Reproduce every line of the listing below word for word, omitting the pictures from your answer.

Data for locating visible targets
━━━━━━━━━━━━━━━━━━━━

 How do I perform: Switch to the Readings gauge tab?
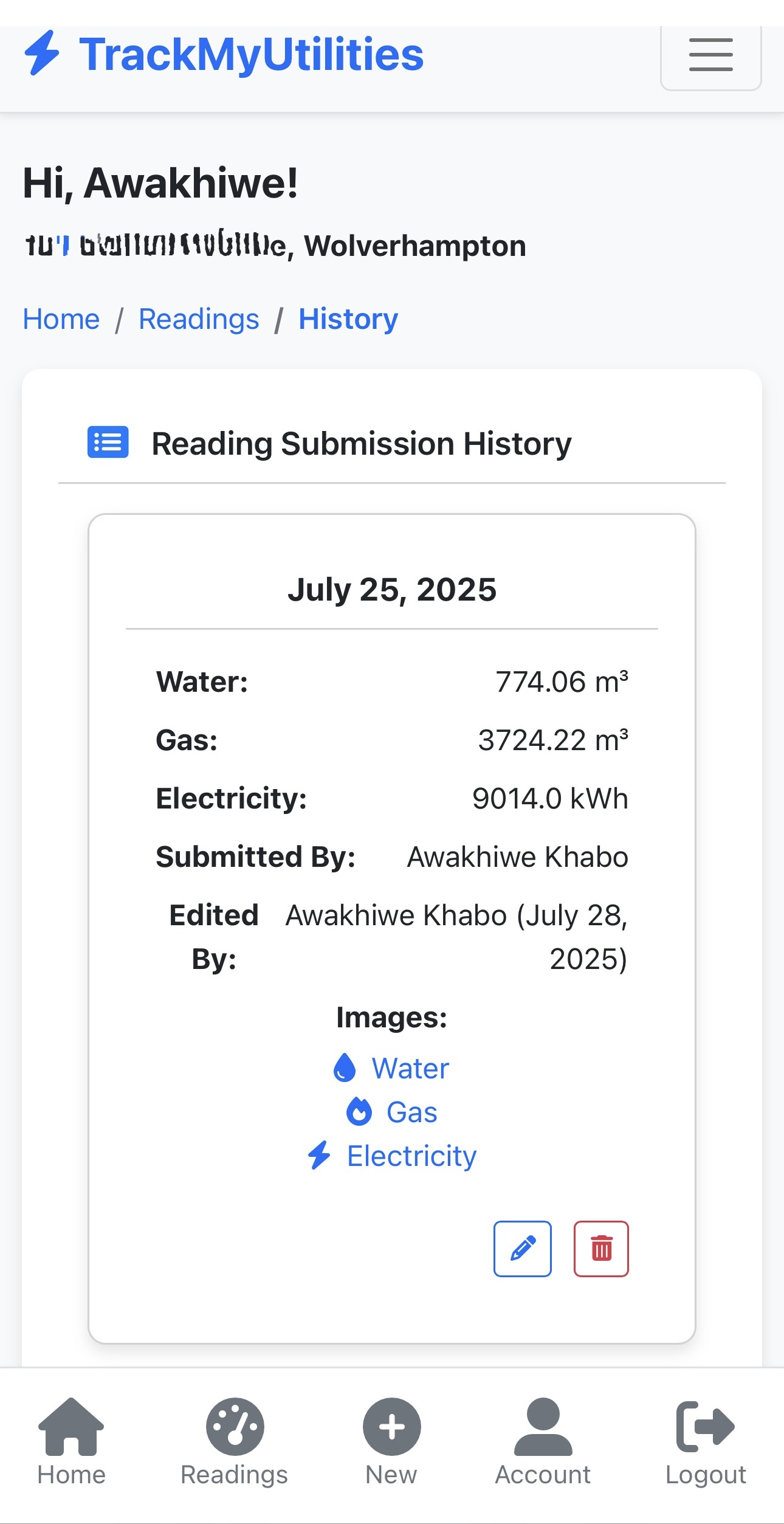click(235, 1441)

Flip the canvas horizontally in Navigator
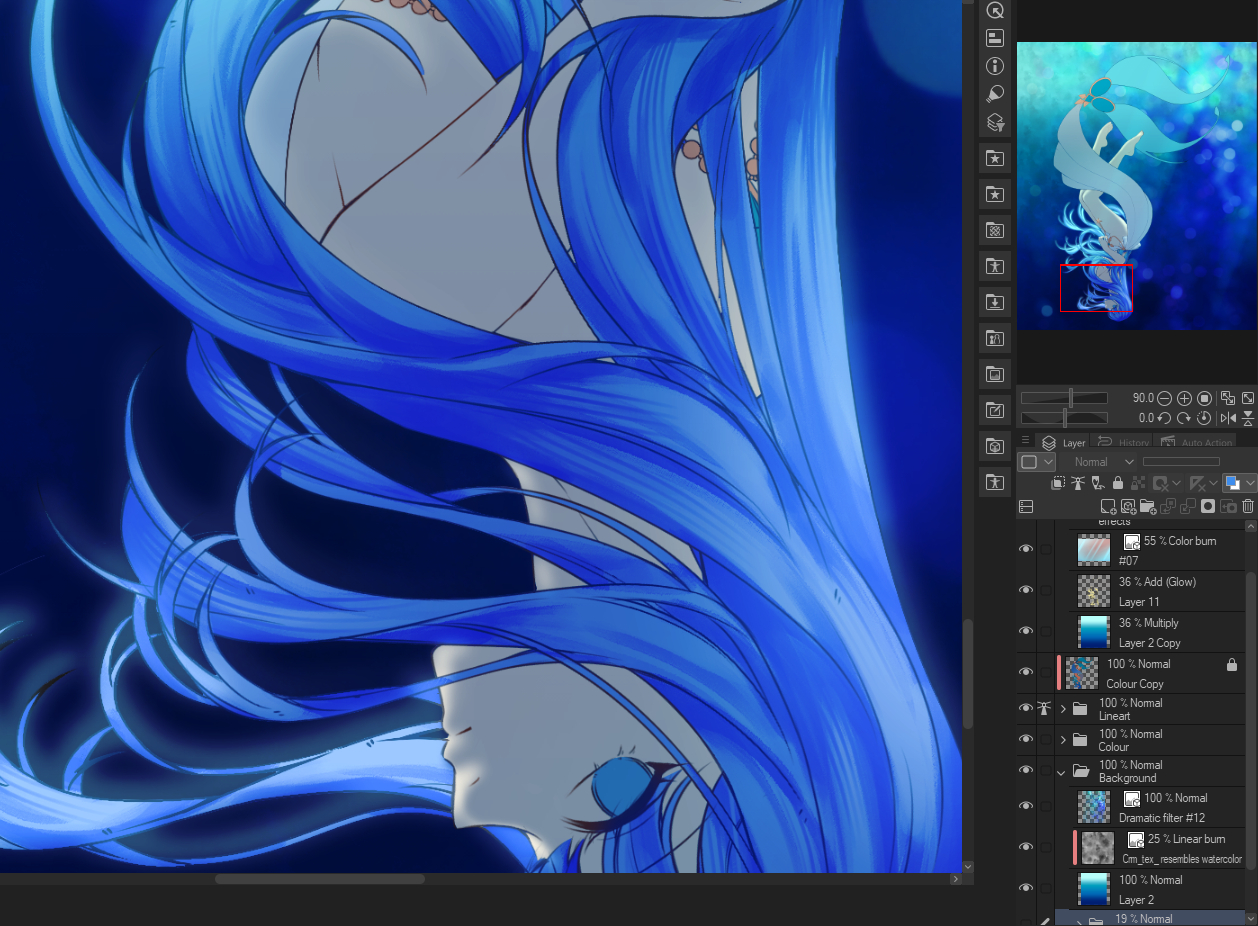tap(1228, 418)
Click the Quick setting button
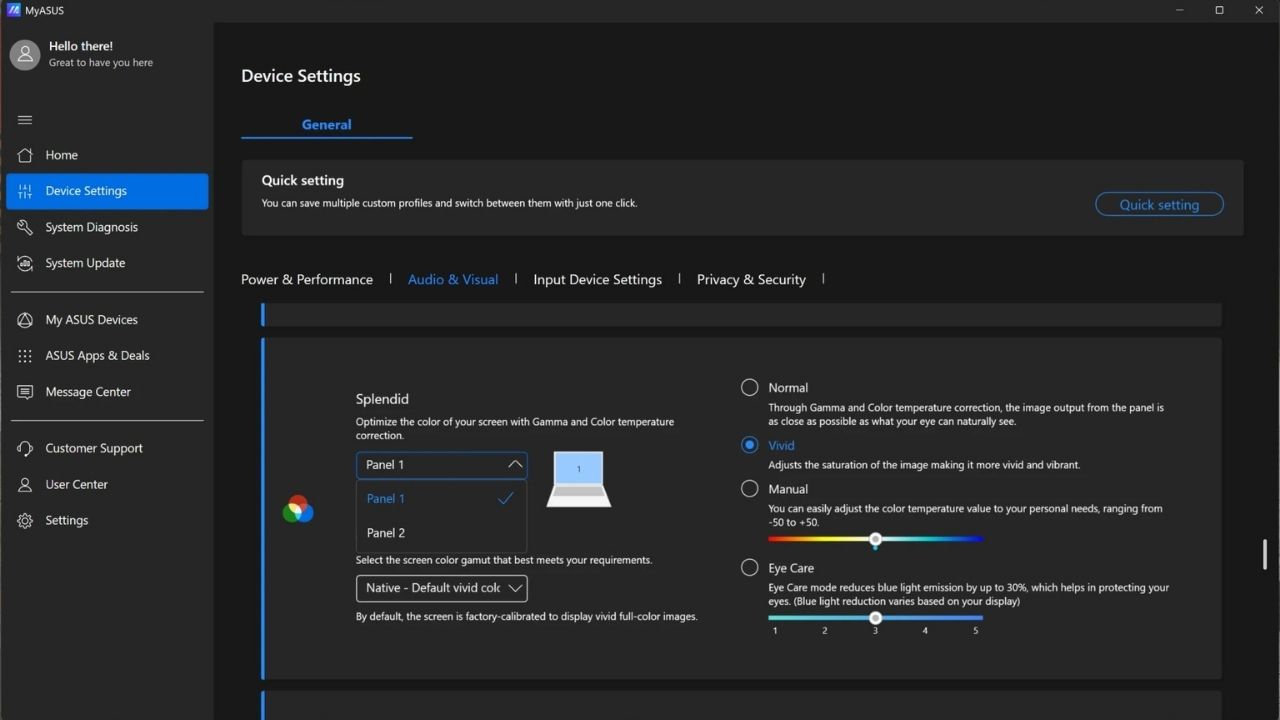Image resolution: width=1280 pixels, height=720 pixels. coord(1159,204)
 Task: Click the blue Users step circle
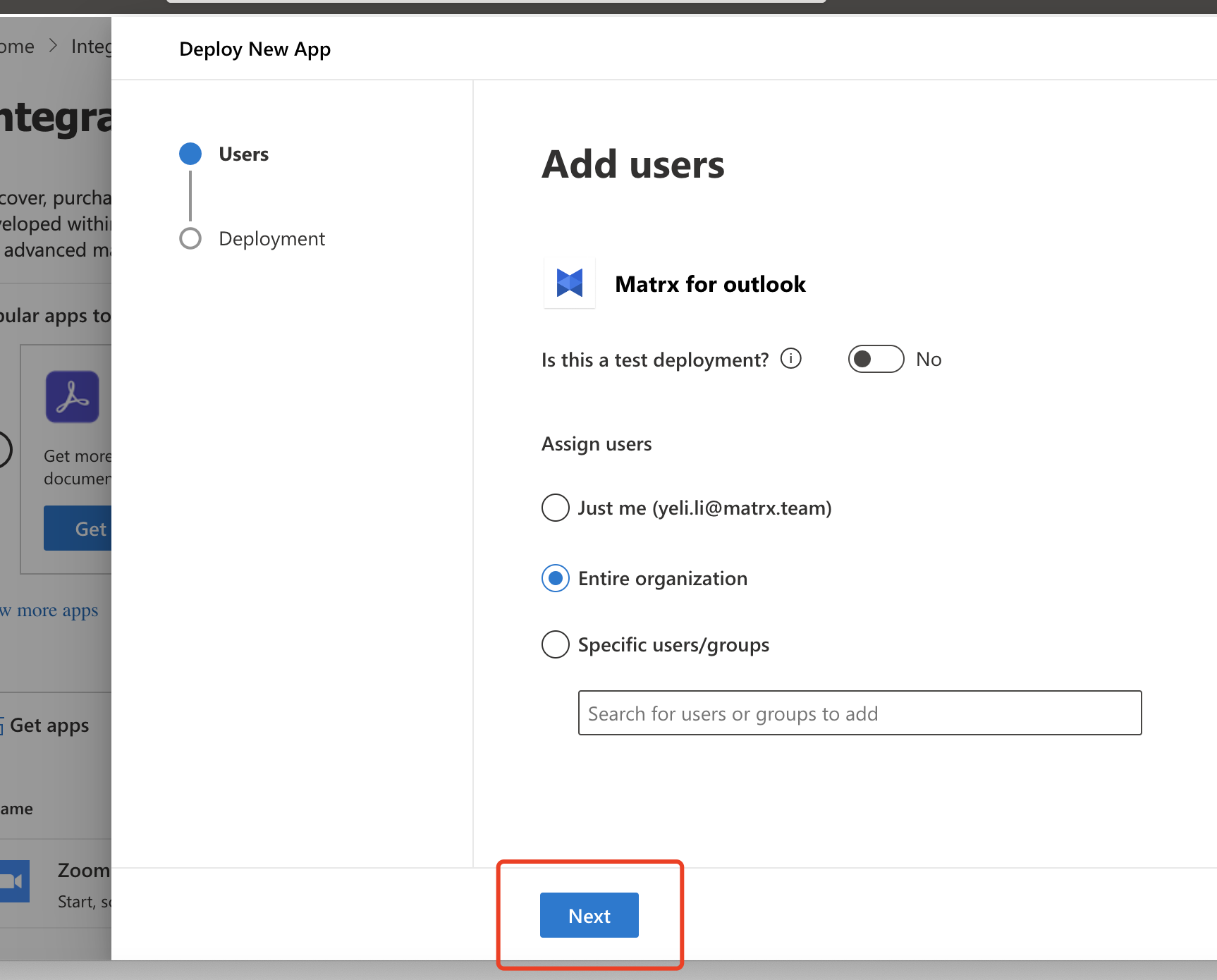click(190, 154)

━━━━━━━━━━━━━━━━━━━━

* [Answer to the problem]:
 How do I perform: Switch to the Readings gauge tab?
click(235, 1441)

Flip the canvas horizontally in Navigator
tap(1228, 418)
Click the Quick setting button
Image resolution: width=1280 pixels, height=720 pixels. coord(1159,204)
 Task: Click the blue Users step circle
click(190, 154)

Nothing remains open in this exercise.